Yes I do. Just finished the first one.

wow, I almost missed these ones!
I only did examples from 6.3, and nothing exciting was there, so I moved to the next exercise also because I had less time that day, and was tired from the work. I am on the last chapter of that book.

I am doing this because I thought I need to brush up my basic skills before I start my first year of university(in EE). In calculus, I got to integration by parts, and then got reluctant.

 

[rootX]

for #50:
can I just take derivatives of both sides, and then prove it?
that way it takes only two steps to solve all the problem

 

[rocomath]

It's okay so far. Now cross multiply.

$$\sin^2\theta I_1^2\cos^2\phi + \sin^2\theta I_2^2\sin^2\phi = I_1^2\cos^2\phi$$

factoring

$$I_1^2\cos^2\phi(\sin^2\theta-1) = -I_2^2 \sin^2\theta\sin^2\phi<br /> <br /> (\sin^2\theta-1) = -\cos^2\theta$$

$$I_1^2\cos^2\phi = \frac{-I_2^2\sin^2\theta\sin^2\phi}{-\cos^2\theta}$$

right so far?

 

[dextercioby]

for #50:
can I just take derivatives of both sides, and then prove it?
that way it takes only two steps to solve all the problem

Unfortunately $$f_{1}'(x)=f_{2}'(x) \nRightarrow f_{1}(x)=f_{2}(x)$$.

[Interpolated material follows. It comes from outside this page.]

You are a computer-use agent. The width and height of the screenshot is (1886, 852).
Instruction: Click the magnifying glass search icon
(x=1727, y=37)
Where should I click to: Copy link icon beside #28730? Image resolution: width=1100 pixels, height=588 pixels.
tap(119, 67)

EDIT: At Rocophysics. Yes. Now do you see the 4-th powers coming up ? You have obtained what i had already written b4.EDIT at EDIT: OOOps, i didn't see there were 2 angles, theta and phi. Then disregard my comments about the 4-th power.

 

[rocomath]

for #50:
can I just take derivatives of both sides, and then prove it?
that way it takes only two steps to solve all the problem

WTF! two steps? lol ...

 

[rocomath]

Thanks you.
Yes I do. Just finished the first one.

wow, I almost missed these ones!

i love their synthesis problems, they're pretty good

 

[rocomath]

EDIT at EDIT: OOOps, i didn't see there were 2 angles, theta and phi. Then disregard my comments about the 4-th power.

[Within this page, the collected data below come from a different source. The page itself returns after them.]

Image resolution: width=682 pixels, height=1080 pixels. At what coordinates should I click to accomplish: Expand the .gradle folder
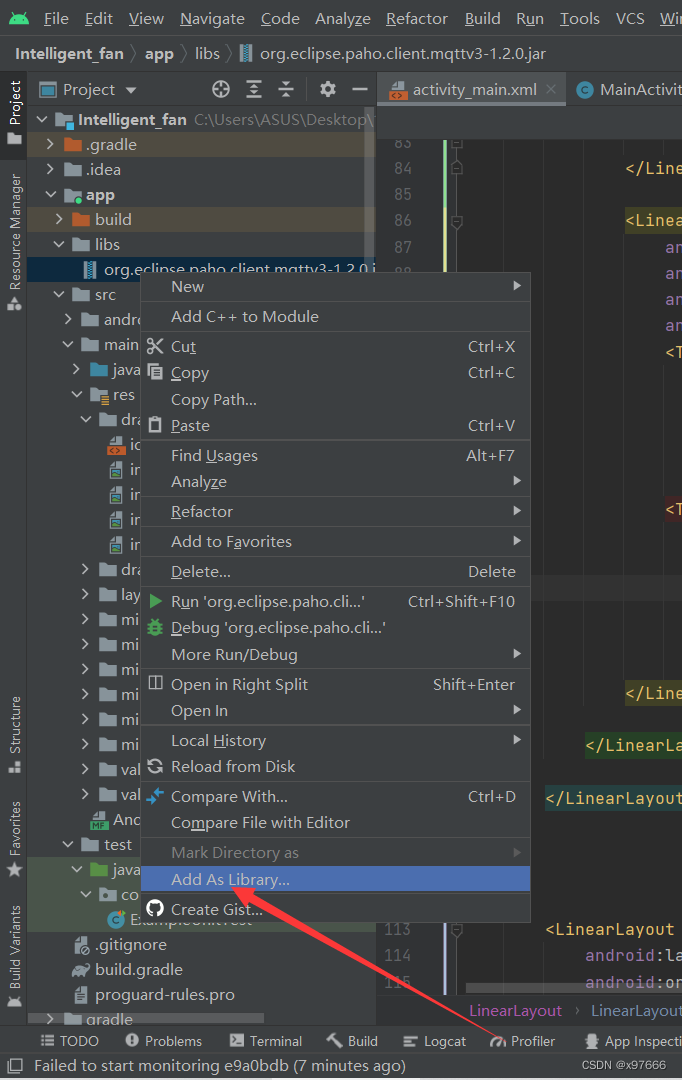(x=51, y=145)

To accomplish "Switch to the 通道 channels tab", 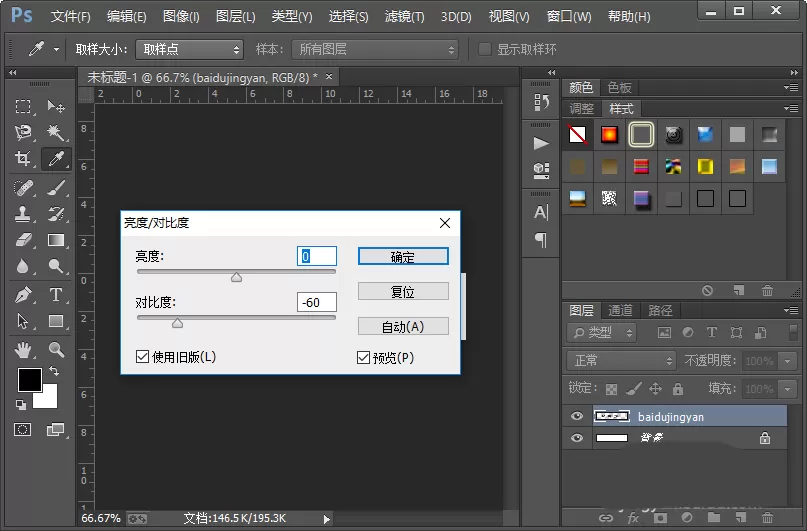I will (x=620, y=310).
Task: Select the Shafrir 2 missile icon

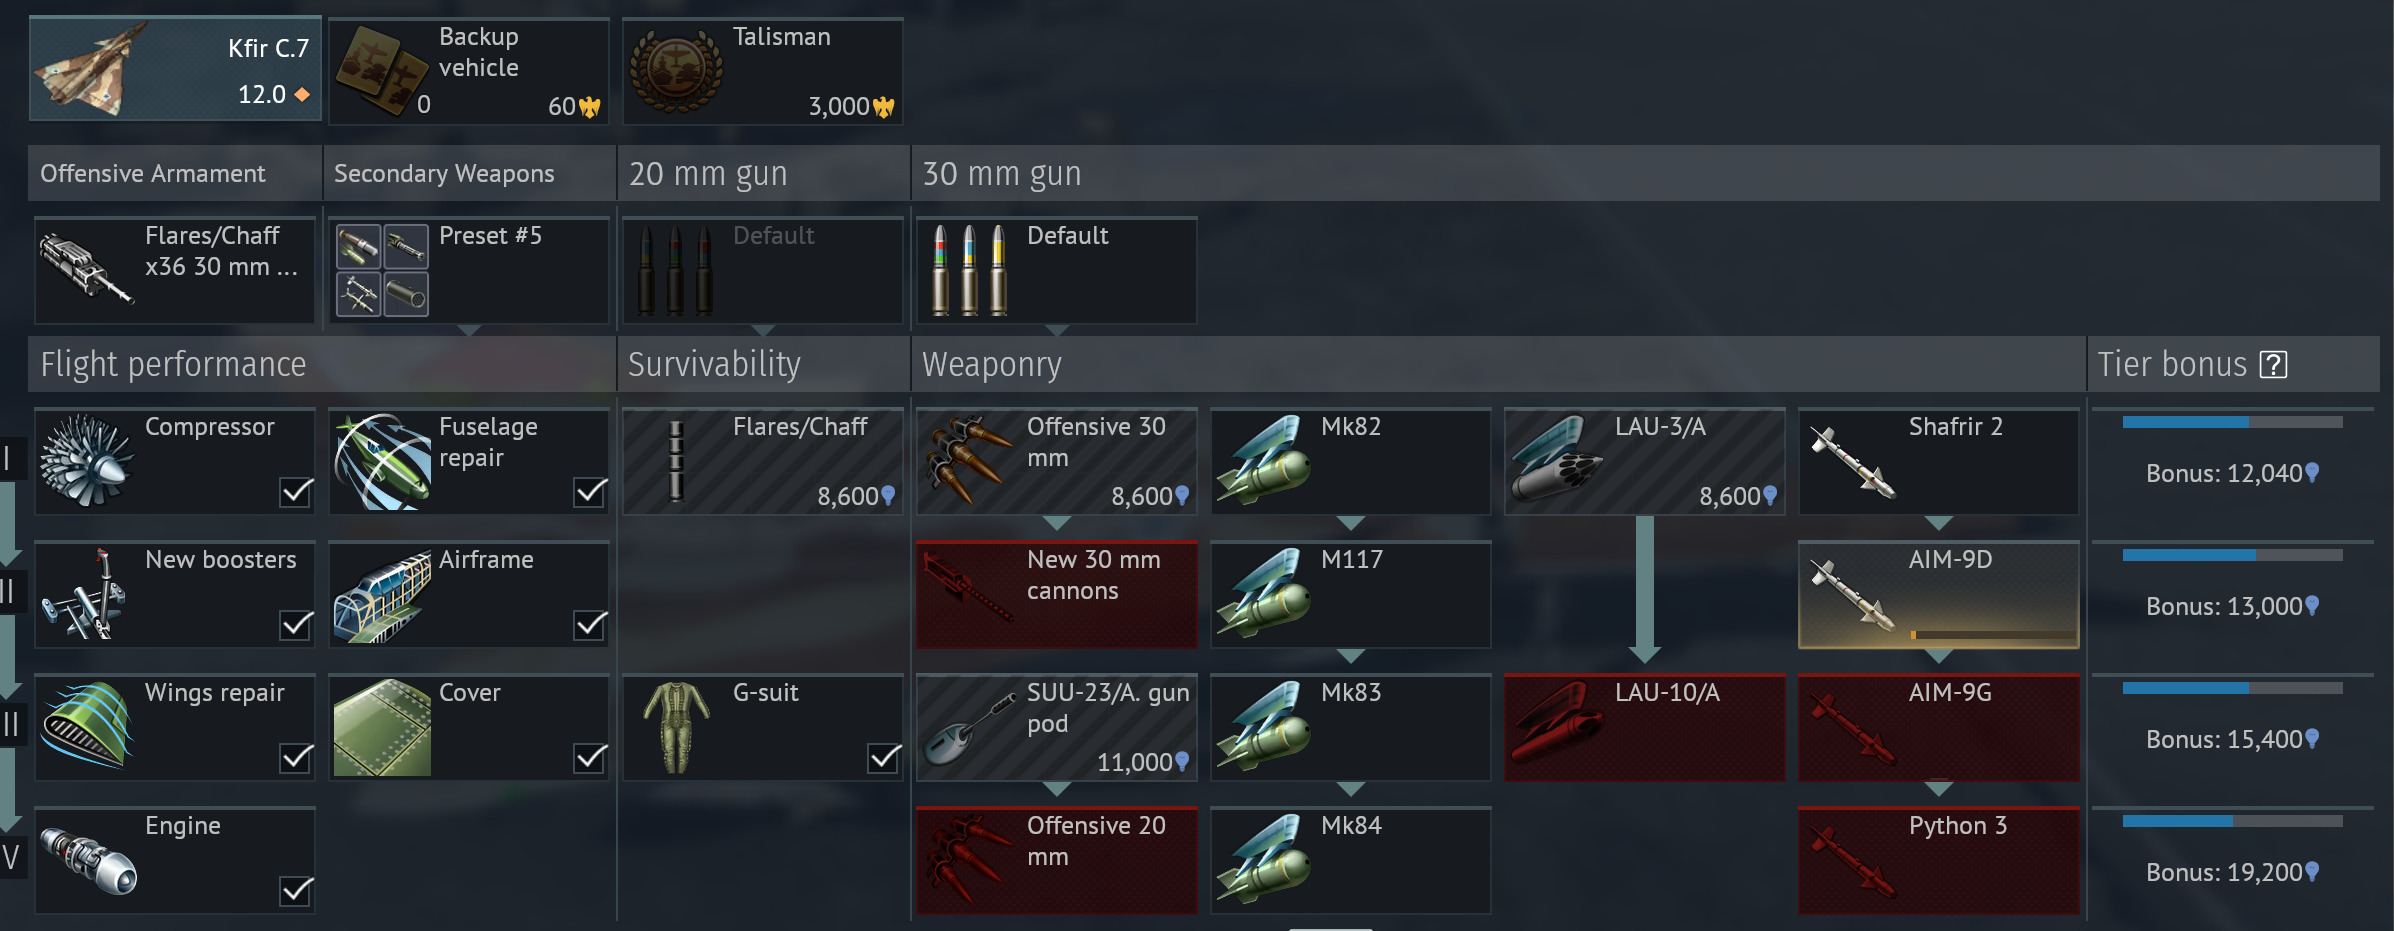Action: coord(1852,461)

lol! i told you that on post #8, is all good! this is good latex practice

EDIT ... oops i didn't say it, i just made it neater to show there were 2 angles, argh! my fault.

 

[rootX]

how about this one:
$$\frac{1}{{sin\left( t\right) }^{2}}=\frac{{I}_{2}^{2}\,{tan\left( p\right) }^{2}}{{I}_{1}^{2}}+1$$

 

[rootX]

take 1 to the left side, and this further simplifies the relationship :D

so cot(t) = [I2/I1]tan(p)

 

[nicktacik]

for #50:
can I just take derivatives of both sides, and then prove it?
that way it takes only two steps to solve all the problem

Nope, otherwise you could prove that 1=2.

 

[rocomath]

how about this one:
$$\frac{1}{{sin\left( t\right) }^{2}}=\frac{{I}_{2}^{2}\,{tan\left( p\right) }^{2}}{{I}_{1}^{2}}+1$$

is it okay to take the square root of both sides ...

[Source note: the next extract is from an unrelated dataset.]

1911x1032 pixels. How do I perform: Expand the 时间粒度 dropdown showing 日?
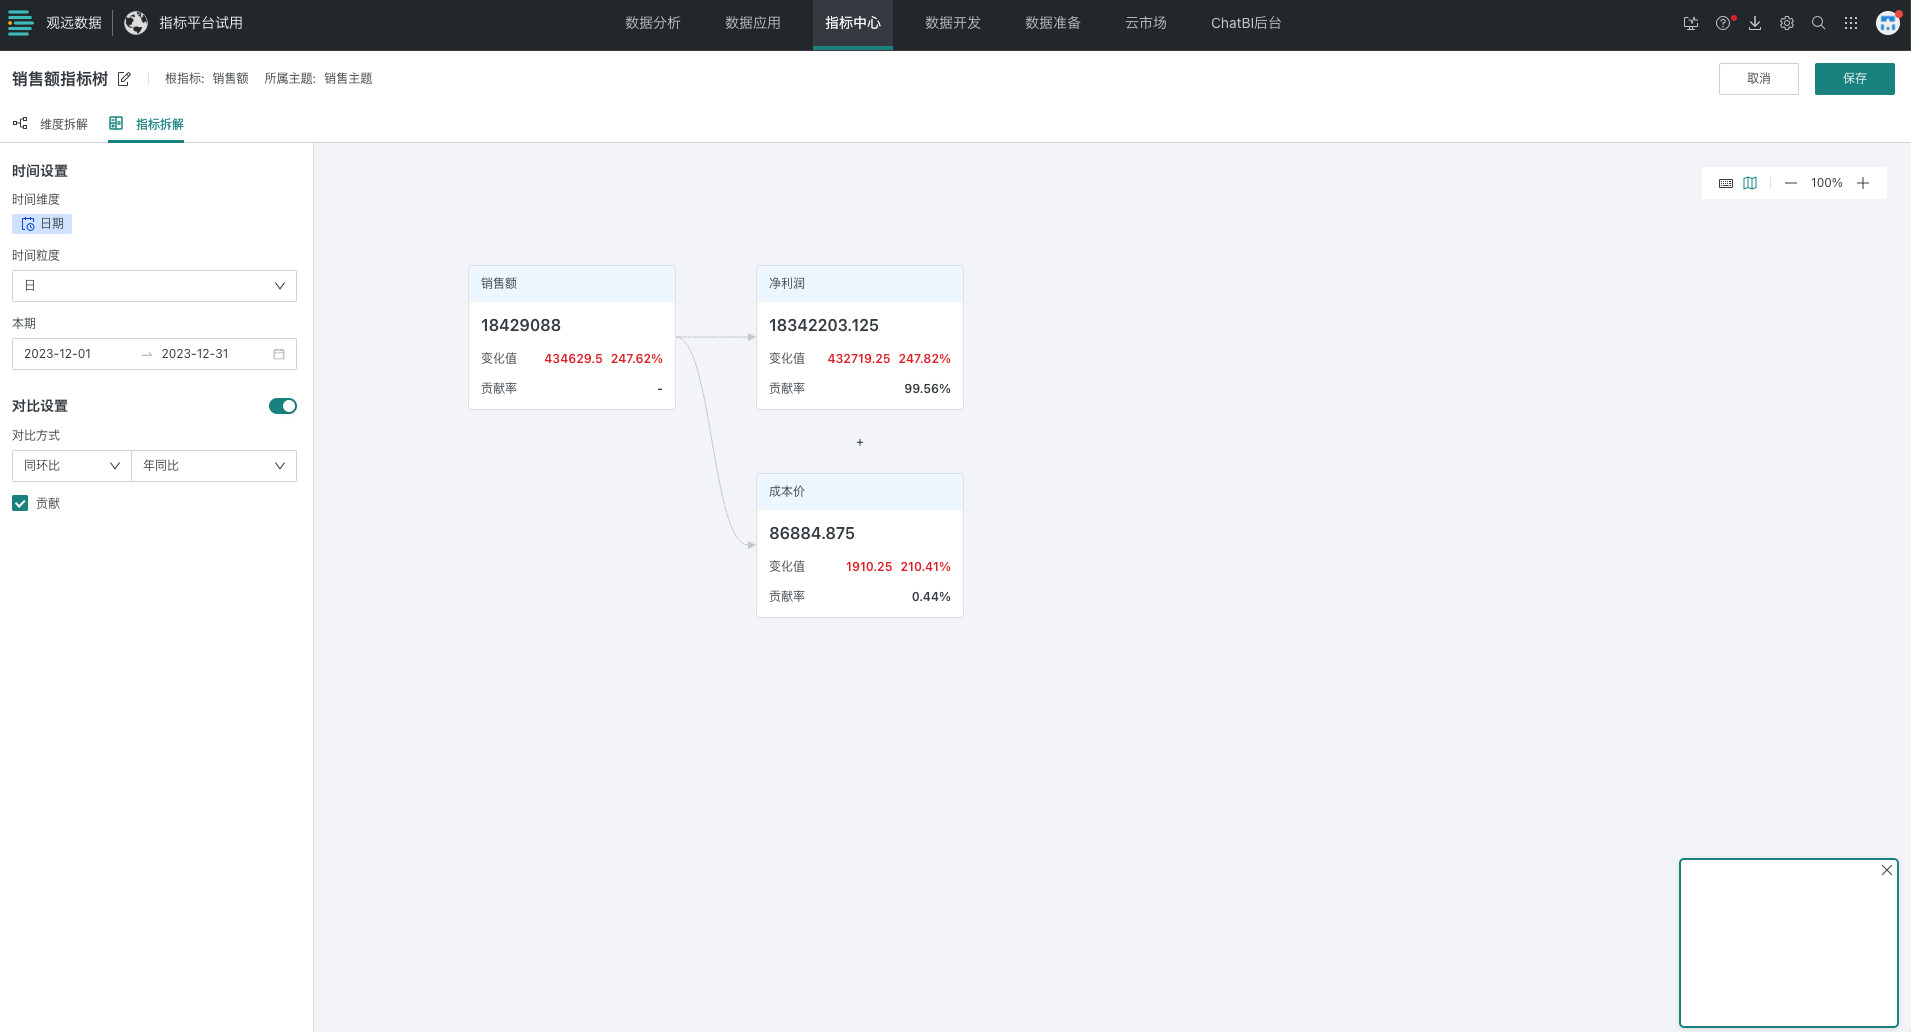tap(154, 286)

$$I_1^2\cos^2\phi = \frac{I_2^2\sin^2\phi\sin^2\theta}{\cos^2\theta}$$

then it would become

$$\frac{I_1\cos\phi}{\sin\phi} = \frac{I_2\sin\theta}{\cos\theta}$$

i'm looking over yours ...

 

[rootX]

it gives the same answer:
cot(t) = [I2/I1]tan(p)

 

[learningphysics]

For 53, just substitute $$I_2 = I_1$$, then simplify. Factor the $$I_1^2$$ in the denominator... then take the square root of $$I_1^2$$, you have sin^2 + cos^2 in the denominator... you can simplify...

 

[rootX]

For 53, just substitute $$I_2 = I_1$$, then simplify. Factor the $$I_1^2$$ in the denominator... then take the square root of $$I_1^2$$, you have sin^2 + cos^2 in the denominator... you can simplify...

it says this only true sometimes...not always

 

[learningphysics]

it says this only true sometimes...not always

The question says, "assuming that this happens, simplify the equation"

 

[rootX]

The question says, "assuming that this happens, simplify the equation"

oh yes, it sounds correct

 

[learningphysics]

oh wow, very nice. thank you! i didn't even think about taking the e of both sides.

Be sure to begin with the identity and work towards the result you're trying to prove... ie: begin with sec^2x - tan^2x = 1 (don't know if you need to prove this also... it's a simple proof).